Through Holy Baptism and the Word of the Gospel, our Lord has delivered us personally from the domain of darkness through His beloved Son and has enlightened our hearts in faith to know and follow Christ, the true Light. Colossians 1 reminds us, “[God] has delivered us from the domain of darkness and transferred us to the kingdom of His beloved Son, in whom we have redemption, the forgiveness of sins.” This means that you and I no longer live in spiritual blindness and darkness. We bask in the light, in the life, in the goodness and wisdom of Christ’s light. We now “walk as children of light (for the fruit of light is found in all that is good and right and true), and try to discern what is pleasing to the Lord” (Eph. 5: 8-10).

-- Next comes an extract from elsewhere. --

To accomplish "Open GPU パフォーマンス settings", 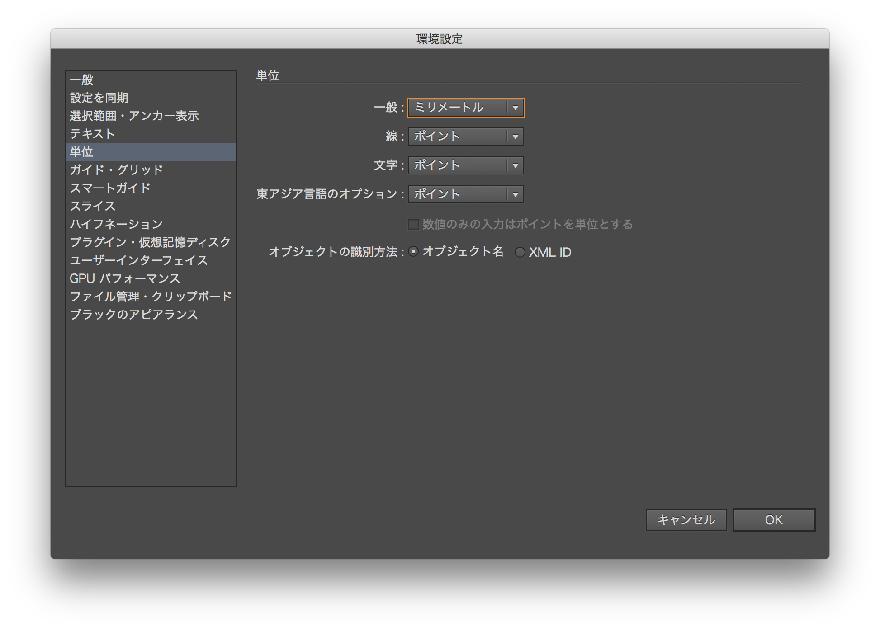I will pyautogui.click(x=125, y=278).
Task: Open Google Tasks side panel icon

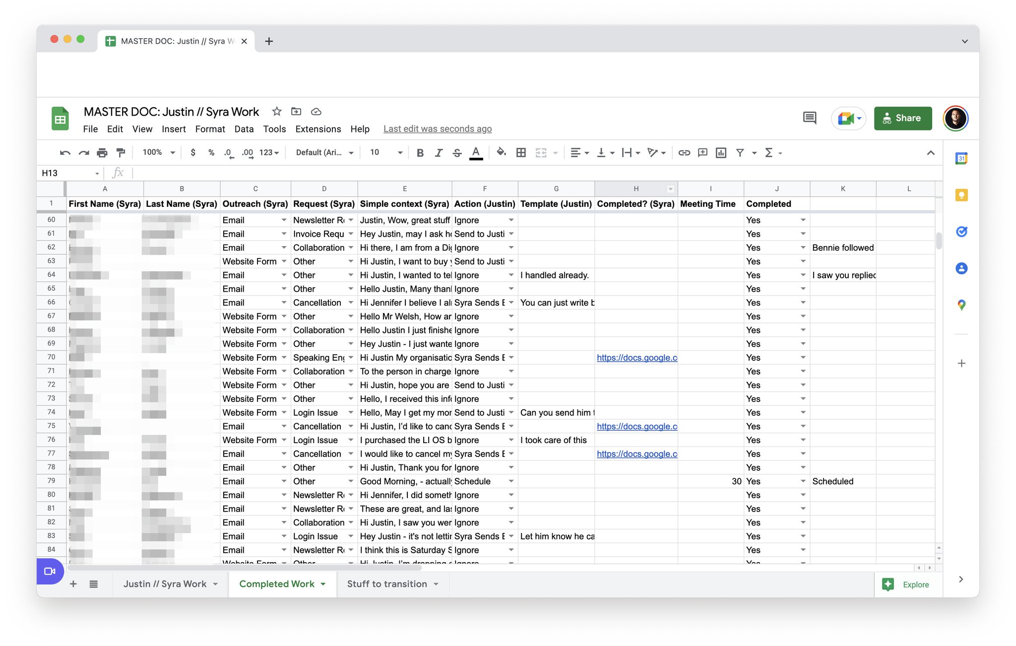Action: coord(961,232)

Jesus Christ was sent by the Father to send the blindness and darkness of sin away from us through the forgiveness Jesus won for us on the cross. In Baptism, Christ has truly washed you by means of water and the Word. Your sins are completely forgiven. Your eyes of faith are open to see Jesus who is the Light of the world, your Lord and your Savior. Amen.


     [1] Martin Luther, Luther’s Works, Vol. 51: Sermons I, ed. Jaroslav Jan Pelikan, Hilton C. Oswald, and Helmut T. Lehmann (Philadelphia: Fortress, 1999), 37.